What are the chances that you will need long-term care, and what will it cost? These are huge questions in terms of retirement planning. Many older Americans can afford to live on their retirement income and savings as long as they don't have long-term care needs, but risk bankruptcy in the event they do need such care.

A recent Urban Institute study (with the wonky title "Microsimulation Analysis of Financing Options for Long-Term Services and Support") suggests some answers.

  • In 2011, 6 million Americans over age 65 needed help with two or more ADLs (activities of daily living, such as bathing, dressing, using the toilet, eating and getting out of bed) or had severe cognitive impairment for at least 90 days.
  • They made up about a sixth of the over-65 population.
  • Only 9 percent of this group received long-term nursin20150607OLDweb9-master1050.jpgg home care (over 12 months, as opposed to short-term stays in skilled nursing facilities after a hospitalization).
  • 23 percent received paid in-home care.
  • 53 percent received unpaid assistance from family members and friends.
  • Americans turning 65 this year will on average pay $138,000 for their long-term care needs over their lifetimes. But this is only an average.
  • Almost half, 48 percent, will incur no long-term care costs.
  • 10 percent will face costs of less than $25,000.
  • 23 percent will have costs of between $25,000 and $150,000.
  • 6 percent will pay between $150,000 and $250,000.
  • And 15 percent will incur costs of more than $250,000.
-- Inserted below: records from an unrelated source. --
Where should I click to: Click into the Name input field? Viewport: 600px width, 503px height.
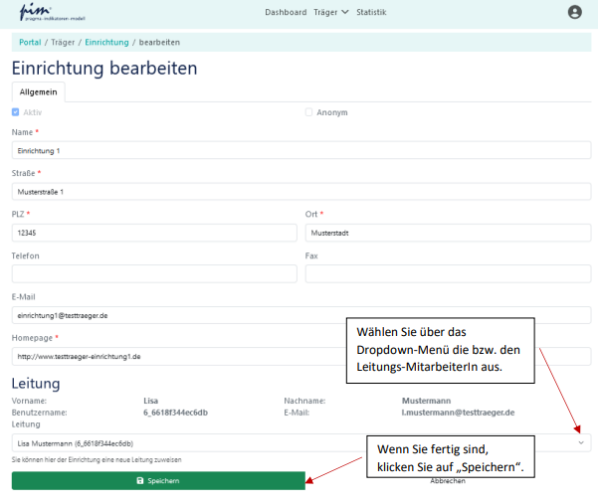300,150
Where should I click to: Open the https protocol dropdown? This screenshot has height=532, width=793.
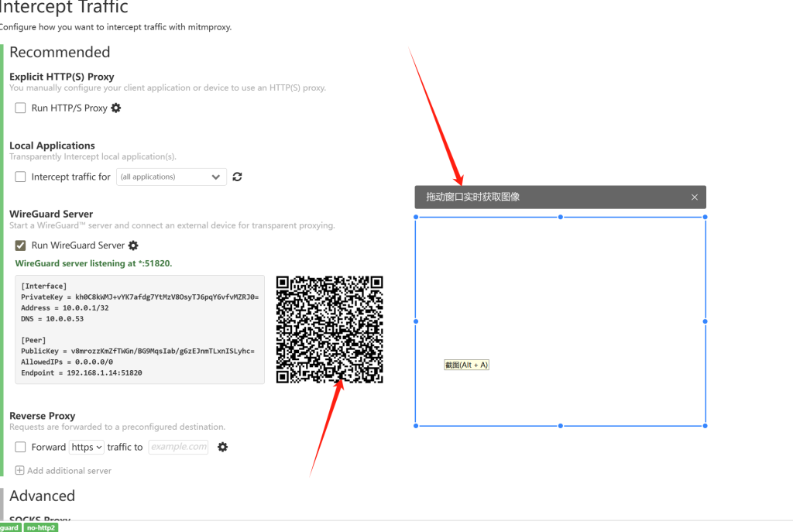pyautogui.click(x=87, y=447)
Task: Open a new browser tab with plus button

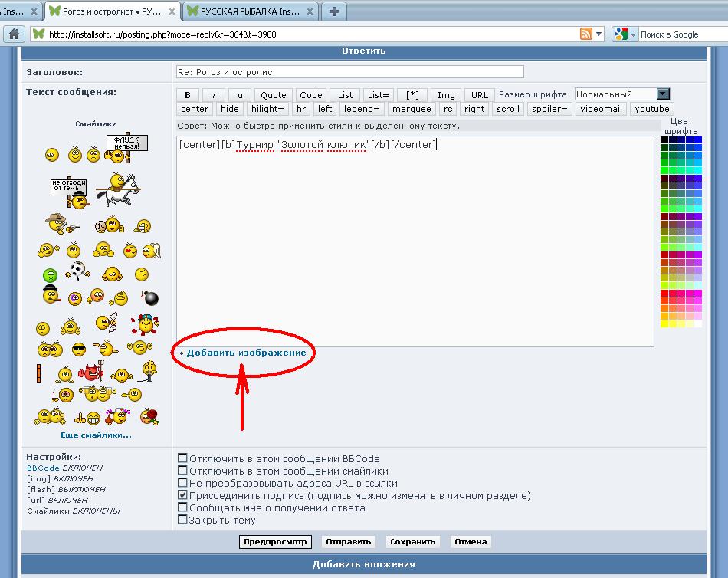Action: (334, 11)
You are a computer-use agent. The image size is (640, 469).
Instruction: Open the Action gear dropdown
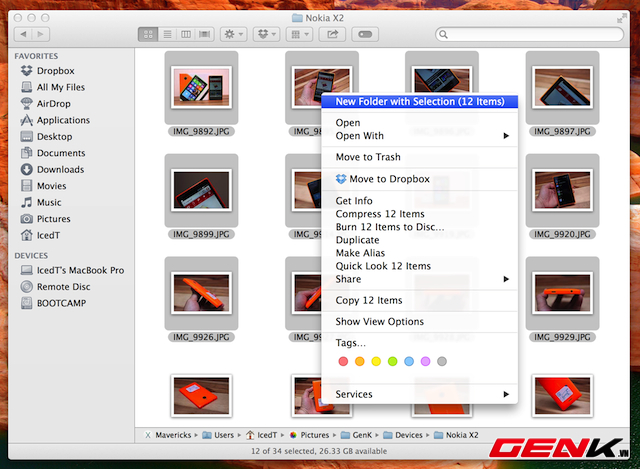pyautogui.click(x=233, y=34)
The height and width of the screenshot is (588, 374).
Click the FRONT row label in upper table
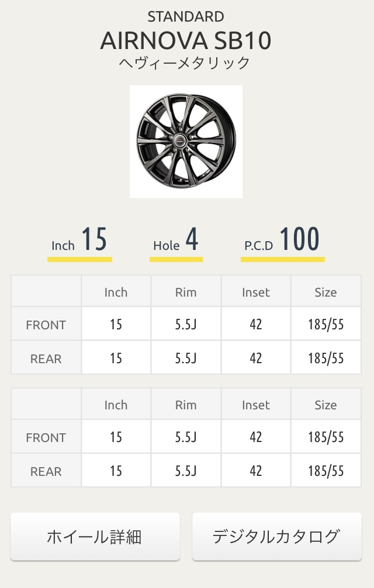[46, 325]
In short, approximately three in five seniors will face little or no long-term care costs, one in five will face moderate costs of between $25,000 and $150,000, and the fifth senior will pay high out-of-pocket costs of more than $150,000. The problem, of course, is that none of us can know in advance whether we will be one of the lucky three or the really unlucky one. Factors that can provide some guidance include family history, general health, and family makeup.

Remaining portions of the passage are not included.